Coluna Magnavita: O que a CPI do Senado tentou esconder - (Parte I): CPI estadual abre caixa preta do Consórcio Nordeste

Coluna Magnavita: O que a CPI do Senado tentou esconder - (Parte I): CPI estadual abre caixa preta do Consórcio Nordeste

Deputados do RN revelam o “golpe” milionário em nove governadores

Por Cláudio Magnavita*

É inacreditável que nove governadores de estado tenham caído juntos em um golpe que lesou uma das regiões mais pobres do país. Todos eles firmaram um documento no dia 6 de abril de 2020 repassando para um ente federativo que criaram, o Consórcio Nordeste, um total de R$ 48 milhões para compra de respiradores fantasmas. Cada estado possui a sua própria procuradoria estadual, sua controladoria e o seu tribunal de contas. Apesar destes órgãos, os nove seguiram como patinhos em direção a uma fraude que hoje está no MPF e no STF. A situação é tão primária, que é difícil não acreditar que experientes políticos tenham endossado um dos negócios mais escandalosos envolvendo compras para a saúde e combate à covid-19 por pura ingenuidade.

Este é um assunto que tem sido mantido a sete chaves e houve um esforço concentrado do grupo G7 da CPI do Senado para que o tema não entrasse na pauta.
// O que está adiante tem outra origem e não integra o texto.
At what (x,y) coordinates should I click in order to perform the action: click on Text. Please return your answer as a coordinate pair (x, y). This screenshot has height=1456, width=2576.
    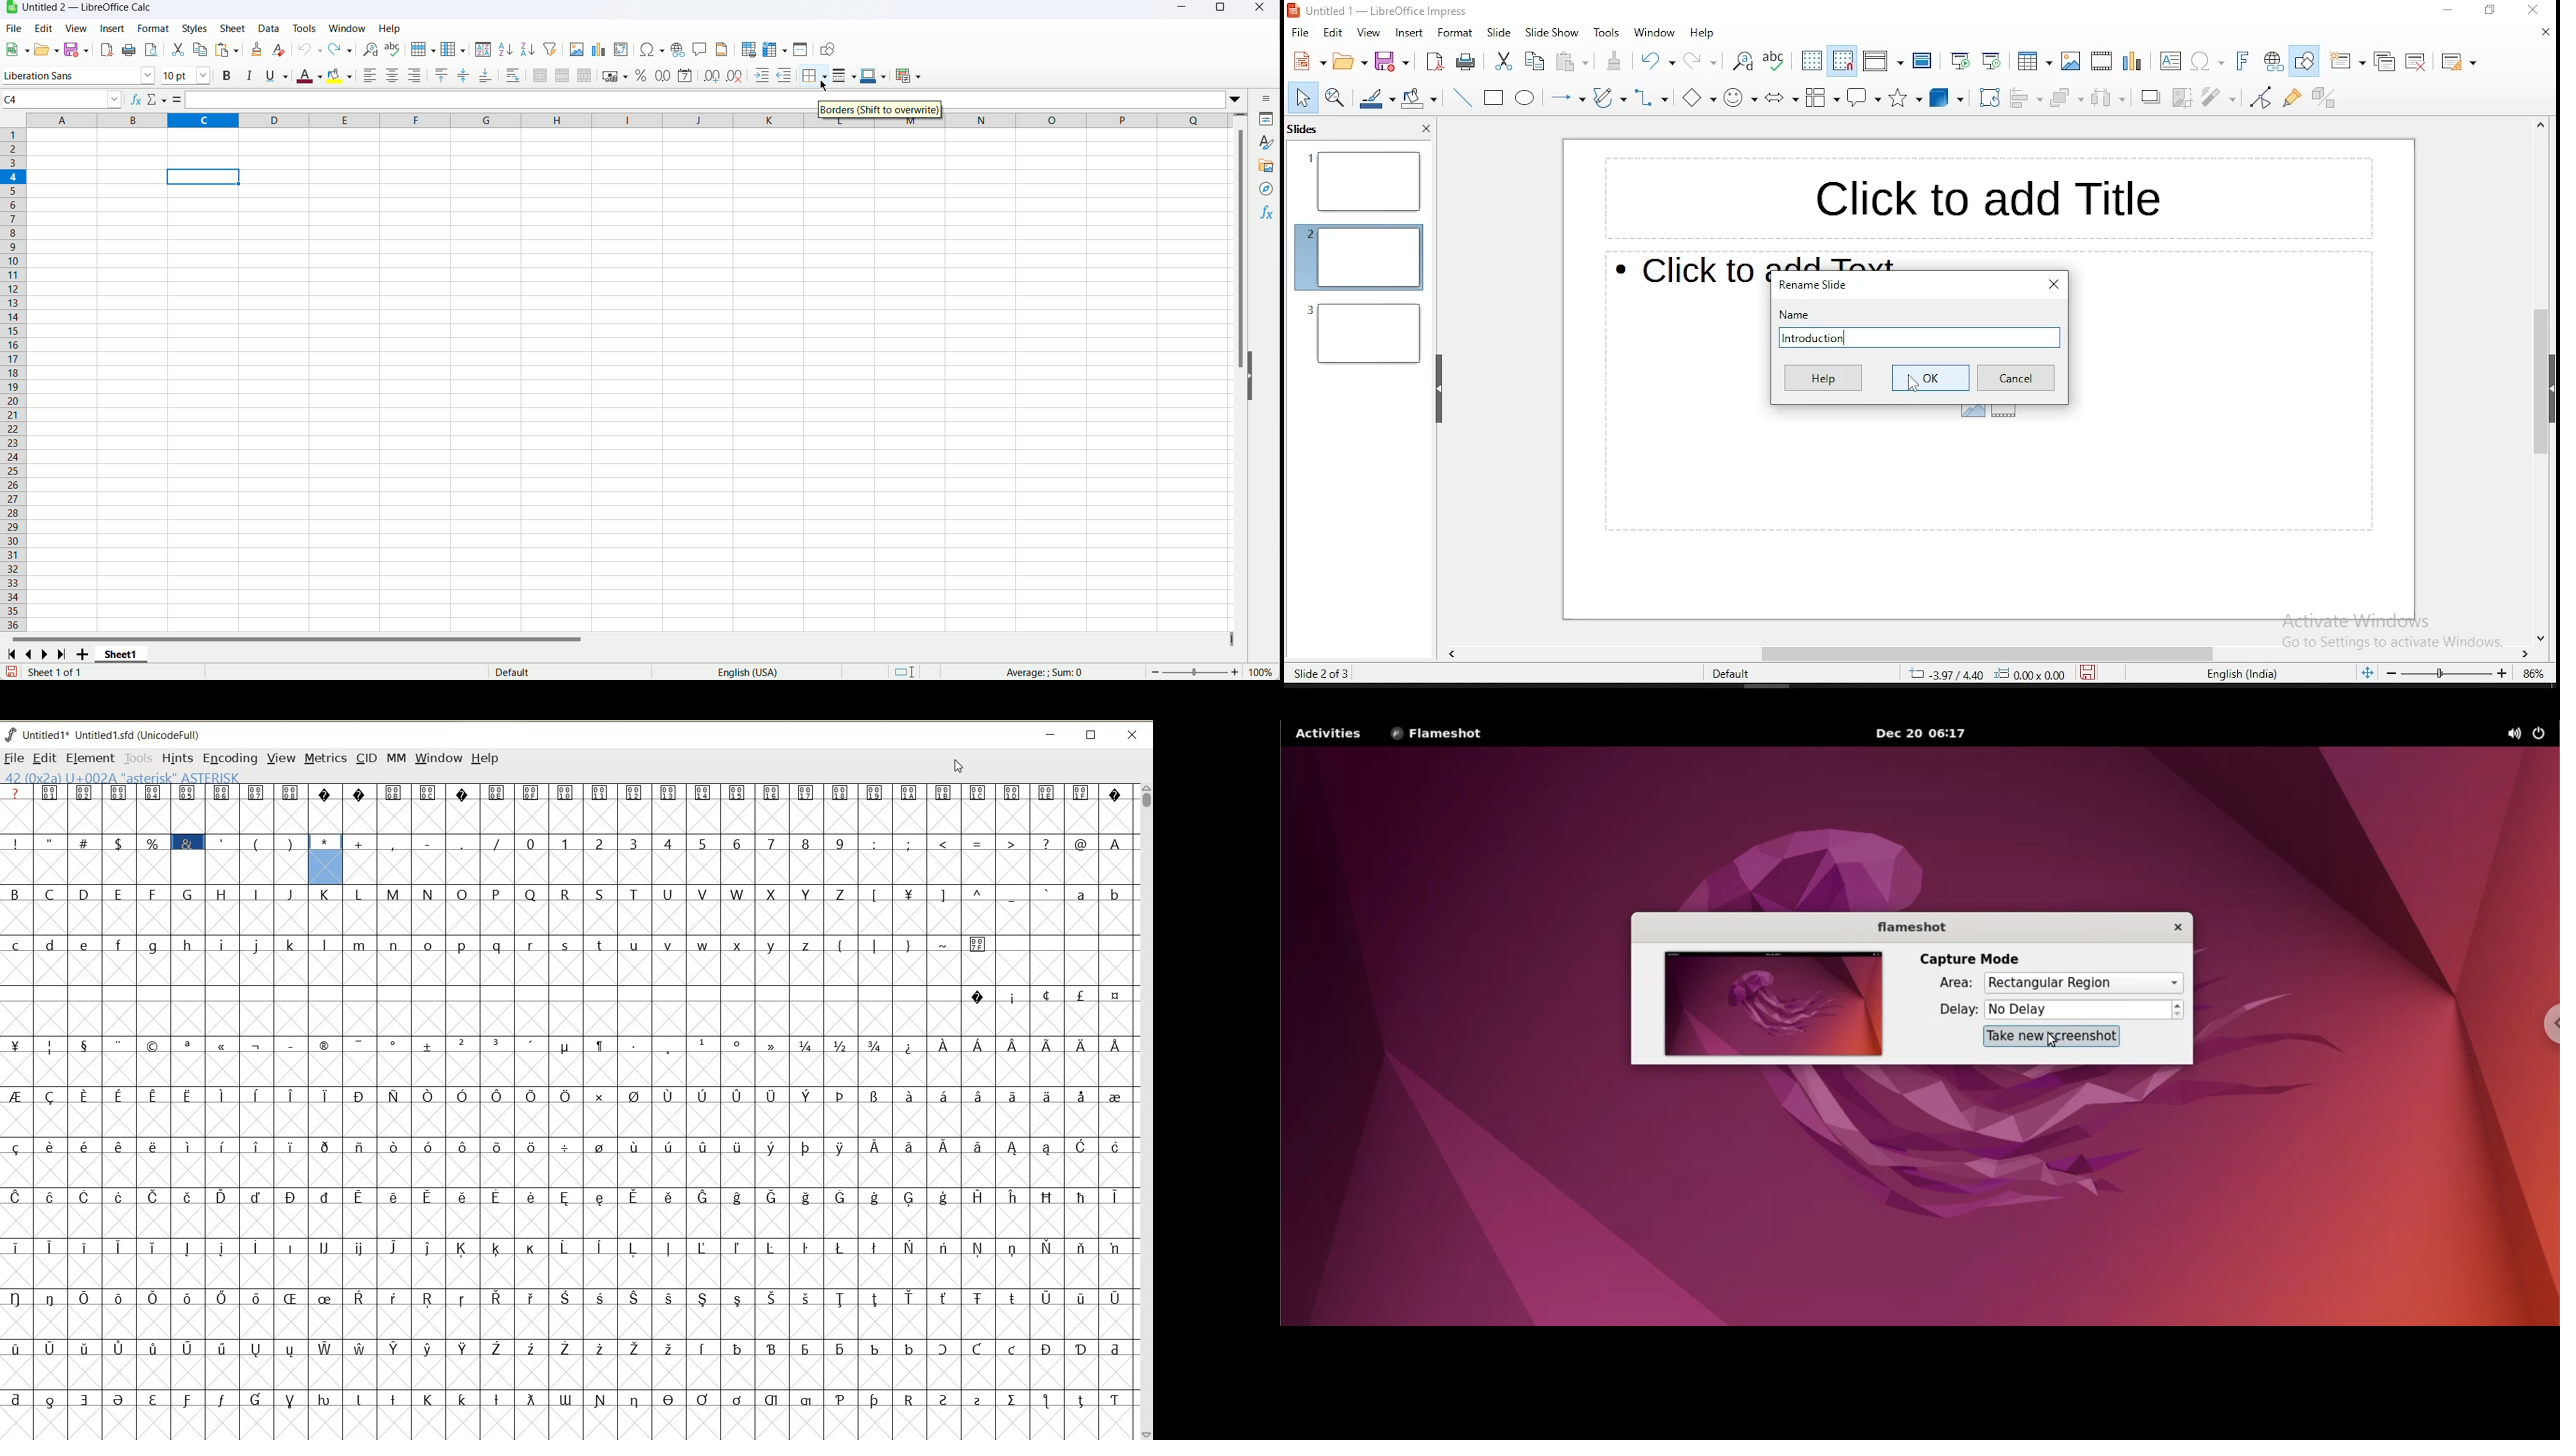
    Looking at the image, I should click on (54, 672).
Eles foram vitoriosos e evitaram o constrangimento de ver o filho do relator, o governador Renan Calheiros Filho ter de explicar como foi “ingênuo” torrar R$ 5 milhões do povo alagoano em um golpe, com componentes escandalosos, envolvendo dois ex-ministros do PT e nove chefes do executivo estadual, que travam uma luta fratricida com o governo federal.

A caixa preta está sendo aberta por uma Comissão Parlamentar de Inquérito, instalada pela Assembleia do Rio Grande do Norte e presidida pelo deputado Kelps Lima (Solidariedade), com três mandatos, experiente advogado, que conseguiu aprovar a criação da CPI e, com os poderes que lhe são outorgados, está tirando o sono não só da Governadora petista Fátima Bezerra, como de oito colegas, especialmente o da Bahia, Rui Costa, que teve o seu chefe da Casa Civil citado por um dos envolvidos, por incentivar o superfaturamento de 20 mil dólares para 30 mil de cada aparelho que deviam salvar vidas. Quantos morreram por este erro coletivo?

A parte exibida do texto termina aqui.